Aumentar a Capacidade Solar a um Ritmo Recorde
A Gamuda anunciou dois compromissos substanciais de energia renovável em poucos dias de diferença. Trabalhando ao lado da divisão de energia renovável da Petronas, a Gentari Renewables, a empresa está a construir uma instalação solar de 1,5 gigawatts projetada especificamente para alimentar operações de dados críticas. Numa iniciativa paralela, a Gamuda fez parceria com o conglomerado agrícola SD Guthrie para desenvolver um complexo solar adicional de 1,2 gigawatts. Analistas do setor projetam que o investimento de capital combinado em ambas as instalações ultrapassará os $642 milhões, representando uma das maiores expansões de energia renovável para infraestrutura de centros de dados na região.
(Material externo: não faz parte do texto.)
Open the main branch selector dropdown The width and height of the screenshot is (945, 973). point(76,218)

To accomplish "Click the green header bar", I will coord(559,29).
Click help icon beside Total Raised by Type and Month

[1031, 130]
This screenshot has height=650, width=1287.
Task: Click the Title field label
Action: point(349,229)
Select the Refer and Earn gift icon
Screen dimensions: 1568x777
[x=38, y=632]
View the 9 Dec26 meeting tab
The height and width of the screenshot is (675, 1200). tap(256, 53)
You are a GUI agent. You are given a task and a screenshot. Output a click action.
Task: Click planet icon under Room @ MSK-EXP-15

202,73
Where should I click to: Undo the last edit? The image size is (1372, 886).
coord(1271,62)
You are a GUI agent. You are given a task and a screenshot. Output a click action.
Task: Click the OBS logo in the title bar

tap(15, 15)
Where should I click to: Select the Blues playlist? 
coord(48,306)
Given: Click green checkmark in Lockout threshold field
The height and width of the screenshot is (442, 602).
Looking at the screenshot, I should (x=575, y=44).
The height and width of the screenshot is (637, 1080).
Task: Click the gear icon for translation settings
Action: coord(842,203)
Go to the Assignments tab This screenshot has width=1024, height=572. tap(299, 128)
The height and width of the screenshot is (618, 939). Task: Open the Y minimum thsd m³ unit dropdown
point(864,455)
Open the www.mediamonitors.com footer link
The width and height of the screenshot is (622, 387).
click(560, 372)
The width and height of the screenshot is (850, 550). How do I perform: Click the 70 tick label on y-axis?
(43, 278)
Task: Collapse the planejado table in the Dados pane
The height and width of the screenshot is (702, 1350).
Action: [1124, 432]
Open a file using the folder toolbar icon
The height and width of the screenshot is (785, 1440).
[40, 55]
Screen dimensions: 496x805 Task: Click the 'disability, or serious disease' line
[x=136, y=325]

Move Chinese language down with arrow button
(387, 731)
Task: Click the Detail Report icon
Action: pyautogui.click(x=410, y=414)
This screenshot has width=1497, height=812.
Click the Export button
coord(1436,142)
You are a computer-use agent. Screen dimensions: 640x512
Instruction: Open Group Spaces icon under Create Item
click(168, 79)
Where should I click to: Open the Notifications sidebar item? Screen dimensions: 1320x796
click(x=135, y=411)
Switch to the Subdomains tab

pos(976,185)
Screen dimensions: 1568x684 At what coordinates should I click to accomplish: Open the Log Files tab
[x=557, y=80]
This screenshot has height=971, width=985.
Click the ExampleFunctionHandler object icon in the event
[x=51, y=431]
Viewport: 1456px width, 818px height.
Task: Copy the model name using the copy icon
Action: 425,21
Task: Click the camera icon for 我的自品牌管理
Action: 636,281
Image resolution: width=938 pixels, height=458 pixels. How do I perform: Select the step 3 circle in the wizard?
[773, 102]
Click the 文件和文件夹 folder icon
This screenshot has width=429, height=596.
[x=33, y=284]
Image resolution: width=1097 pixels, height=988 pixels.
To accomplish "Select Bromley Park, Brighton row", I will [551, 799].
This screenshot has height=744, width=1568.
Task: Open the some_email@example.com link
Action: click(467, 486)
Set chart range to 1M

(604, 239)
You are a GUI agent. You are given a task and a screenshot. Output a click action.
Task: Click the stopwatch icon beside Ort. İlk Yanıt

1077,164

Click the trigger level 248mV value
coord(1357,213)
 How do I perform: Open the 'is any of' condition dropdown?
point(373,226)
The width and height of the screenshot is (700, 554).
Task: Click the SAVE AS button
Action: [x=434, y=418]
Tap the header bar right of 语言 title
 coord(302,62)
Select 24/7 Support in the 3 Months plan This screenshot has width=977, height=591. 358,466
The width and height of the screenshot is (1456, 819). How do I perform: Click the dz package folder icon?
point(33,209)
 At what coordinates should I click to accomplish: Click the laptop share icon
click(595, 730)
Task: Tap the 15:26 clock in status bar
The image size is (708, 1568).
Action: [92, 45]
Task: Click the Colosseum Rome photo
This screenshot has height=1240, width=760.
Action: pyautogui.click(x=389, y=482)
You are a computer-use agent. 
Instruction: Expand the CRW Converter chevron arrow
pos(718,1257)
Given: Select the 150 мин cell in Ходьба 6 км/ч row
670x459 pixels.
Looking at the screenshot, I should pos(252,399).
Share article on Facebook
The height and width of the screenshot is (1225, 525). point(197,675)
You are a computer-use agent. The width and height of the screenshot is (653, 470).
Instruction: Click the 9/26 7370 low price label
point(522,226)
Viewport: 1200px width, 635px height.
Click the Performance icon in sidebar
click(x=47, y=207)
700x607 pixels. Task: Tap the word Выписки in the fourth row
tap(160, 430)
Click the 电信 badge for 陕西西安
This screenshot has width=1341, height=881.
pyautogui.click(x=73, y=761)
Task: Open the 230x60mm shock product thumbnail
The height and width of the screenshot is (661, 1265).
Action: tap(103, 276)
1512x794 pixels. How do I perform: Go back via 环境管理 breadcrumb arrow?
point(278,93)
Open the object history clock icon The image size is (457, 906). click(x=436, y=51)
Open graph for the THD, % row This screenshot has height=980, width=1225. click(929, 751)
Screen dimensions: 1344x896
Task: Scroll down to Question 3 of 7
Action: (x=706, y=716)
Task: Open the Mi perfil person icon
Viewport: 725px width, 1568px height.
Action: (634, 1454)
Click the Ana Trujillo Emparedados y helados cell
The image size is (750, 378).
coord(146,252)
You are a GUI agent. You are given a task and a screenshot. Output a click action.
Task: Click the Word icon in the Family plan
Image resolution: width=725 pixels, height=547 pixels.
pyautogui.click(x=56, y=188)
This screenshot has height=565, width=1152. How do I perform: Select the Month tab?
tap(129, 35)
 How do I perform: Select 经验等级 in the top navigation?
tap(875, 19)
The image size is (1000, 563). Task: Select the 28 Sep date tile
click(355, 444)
O Imperativo dos Centros de Dados que Impulsiona a Demanda de Energia
A posição da Malásia como um centro de centros de dados na Ásia-Pacífico intensificou a procura por geração de energia confiável e em grande escala. Líderes tecnológicos como Google, Alibaba e Microsoft escolheram o país como uma localização estratégica para infraestrutura de computação em nuvem e inteligência artificial, criando uma pressão sem precedentes na rede elétrica. O histórico da Gamuda com grandes clientes de tecnologia demonstra sua capacidade — a empresa já garantiu contratos de milhões relacionados às operações regionais do Google.
“A convergência da expansão digital e dos requisitos de sustentabilidade significa que os fornecedores de energia devem pensar de forma diferente”, observou Joshua Kong Sing Hoe, diretor da Gamuda Energy. “As nossas parcerias permitem-nos oferecer a escala e a fiabilidade que a infraestrutura moderna de dados exige, ao mesmo tempo que mantêm os padrões ambientais.”
A Evolução da Gamuda como Líder em Infraestrutura
Desde a sua fundação por Lin Yun Ling e pelo parceiro de negócios Koon Yew Yin em 1976, a Gamuda transformou-se de uma empresa de construção regional numa potência de infraestrutura diversificada, com operações em Malásia, Austrália, Singapura, Taiwan, Reino Unido e Vietname. A divisão de energia renovável da empresa representa uma mudança estratégica para capitalizar a interseção do crescimento computacional e dos imperativos de descarbonização que estão a remodelar os padrões de desenvolvimento regional.
A expansão destaca como os mercados emergentes estão a captar capital de investimento global em torno da transformação digital e da infraestrutura de energia limpa simultaneamente.